Oh, also

A(n) = (pow(3,n)-pow(-1,n))/4

Magic! :)

Oh, also

A(n) = (pow(3,n)-pow(-1,n))/4

Magic!

I was just driving my car and thinking about the non-recursive solution...

Oh, also

A(n) = (pow(3,n)-pow(-1,n))/4

Magic!

Wow! Holy cow! That is awesome! Strange how my textbook does not have that formula! How did you come up with that formula? That's ingenious.

You start at `a' and then you have three choices at each step. Of the possible paths, only 1/4 of them will end at the right spot, so the formula is pow(3,n)/4. Well, powers of 3 are not usually divisible by 4, so you need to do some rounding. </mostly kidding>

Once you have the recursive formula, you can find the explicit formula by trying to find the numbers x such that pow(x,n) satisfies the recursive formula.

pow(x,n) = 3*pow(x,n-2) + 2*pow(x,n-1)

Dividing by pow(x,n-2), you get

x^2 = 3 + 2*x => x^2 - 2*x - 3 = 0

Solving the quadratic equation, you find out that 3 and -1 are the roots. Now all the sequences that satisfy the recursive formula form a vector space of dimension 2 (because the one that starts (1,0,...) and the one that starts (0,1,...) are a basis), and you just found two independent vectors.

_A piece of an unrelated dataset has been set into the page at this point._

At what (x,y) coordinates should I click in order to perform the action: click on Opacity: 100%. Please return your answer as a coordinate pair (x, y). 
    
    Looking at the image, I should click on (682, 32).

If you don't know what on Earth I am talking about, don't worry. It means that any sequence that satisfies the recursive formula can be expressed as a*pow(3,n) + b*pow(-1,n), for appropriate values of a and b. Since we know A(0)=0 and A(1)=1,

a*pow(3,0) + b*pow(-1,0) = 0 => a + b = 0
a*pow(3,1) + b*pow(-1,1) = 1 => 3*a - b = 1

Solving that system of linear equations, you get a=1/4, b=-1/4, and that gives us the explicit formula.

This may look like magic if you haven't seen it before, but it's just a procedure you learn.

It's called a recurrence relation http://en.wikipedia.org/wiki/Recurrence_relation

They are also called "difference equations". They are the discrete version of differential equations.